**Exercise tasks:**
1/ Using the Easter egg beacon text, decide whether each statement agrees with it: (a) the 12F6xx PICs have an internal oscillator that can run them at 4Mhz; (b) the CLKOUT pin drives a 470 ohm resistor; (c) Simon Field's circuit used a computer to turn the transmitter on and off. For each, give yes or no and quote the words of the text that decide it.
2/ Output the passage of the Easter egg beacon text from "The PIC is configured" to "a square wave.", copied without changes.

**Text segment:**
##########

TITLE: Emergency Easter Egg Locator Beacon (EELB)
AUTHOR: Chuck McManis
LAST UPDATE: 10-Oct-2001


This project was inspired by a circuit that a friend of mine, Simon Field, over at Scitoys.com showed me. He had built a very simple transmitter circuit out of a 1Mhz “can” oscillator and a serial connector (see it here) In his circuit he used a computer to turn the transmitter on and off and to send Morse Code.

In the United States (and possibly elsewhere) there is a custom at Easter to hide Easter eggs so that the children can search for them. While some of the eggs may in fact be the spawn of chickens, most of the time they are egg shaped plastic carriers into which candy is placed. The kids find the eggs, they extract the candy, and then the kids run around at supersonic velocity on a sugar high all afternoon. Of course sometimes the Easter Bunny forgets where he hid the eggs. Technology to the rescue!

This project is an “Emergency Egg Locator Beacon” or EELB for short. The EELB is so small it could easily be embedded in a plastic Easter egg with room left over for candy treats. It emits a customizable message on the AM band that can be picked up by any transistor AM radio, and with simple radio direction finding (RDF) techniques anyone can locate the missing eggs.

The Circuit

I was reading the datasheet for the PIC 12F6xx series of microprocessors and noticed that there was a clock mode that fed the system clock, divided by four, out one of the pins. The presumed used is for external synchronization but I had other ideas. Further, the 12F6xx series PICs have an internal oscillator that can run them at 4Mhz. So here we had a computer in an 8 pin dip that could put 1Mhz out on one of its pins. I couldn’t pass that up.

The schematic for the circuit is shown below in Figure 1. As you can see it is pretty simple.

Figure 1: Schematic of the EELB

The PIC is configured to generate a 1Mhz output on CLKOUT. (pin 3 in the datasheet). That pin drives a 220 ohm resistor which is connected to an LED that is then “grounded” by pin 2. A capacitor is tied to the anode of the LED (more about that in a minute) and a length of wire is hung off the capacitor (the longer the better.)

Theory of Operation

AM radios are based on the concept of a carrier or base frequency, that is modulated at audio frequencies. A simple diagram is shown in Figure 2 below.

Figure 2: Modulating a Sine Wave with a square wave.

In the figure a sine wave’s amplitude is being modulated (changed) over time. If you were to filter out the base frequency you would be left with a simple rectangular waveform. This is exactly what an AM Radio Receiver does, it tunes a circuit to the carrier frequency, and then filters out the carrier leaving its change in amplitude as the signal you want.

##########

**Supplied data:**
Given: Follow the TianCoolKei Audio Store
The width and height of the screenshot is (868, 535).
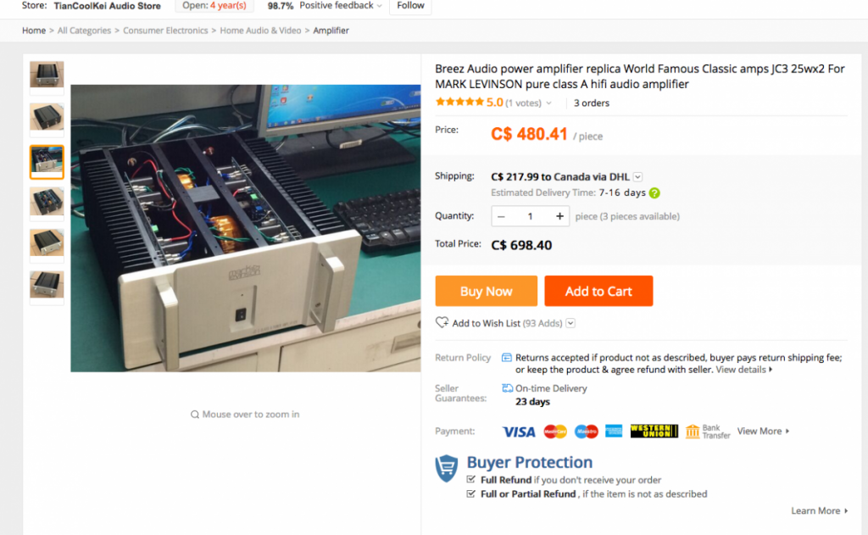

##########

**Task results:**
1/
(a) Yes: "the 12F6xx series PICs have an internal oscillator that can run them at 4Mhz"
(b) No: "That pin drives a 220 ohm resistor"
(c) Yes: "In his circuit he used a computer to turn the transmitter on and off and to send Morse Code."

2/
The PIC is configured to generate a 1Mhz output on CLKOUT. (pin 3 in the datasheet). That pin drives a 220 ohm resistor which is connected to an LED that is then “grounded” by pin 2. A capacitor is tied to the anode of the LED (more about that in a minute) and a length of wire is hung off the capacitor (the longer the better.)

Theory of Operation

AM radios are based on the concept of a carrier or base frequency, that is modulated at audio frequencies. A simple diagram is shown in Figure 2 below.

Figure 2: Modulating a Sine Wave with a square wave.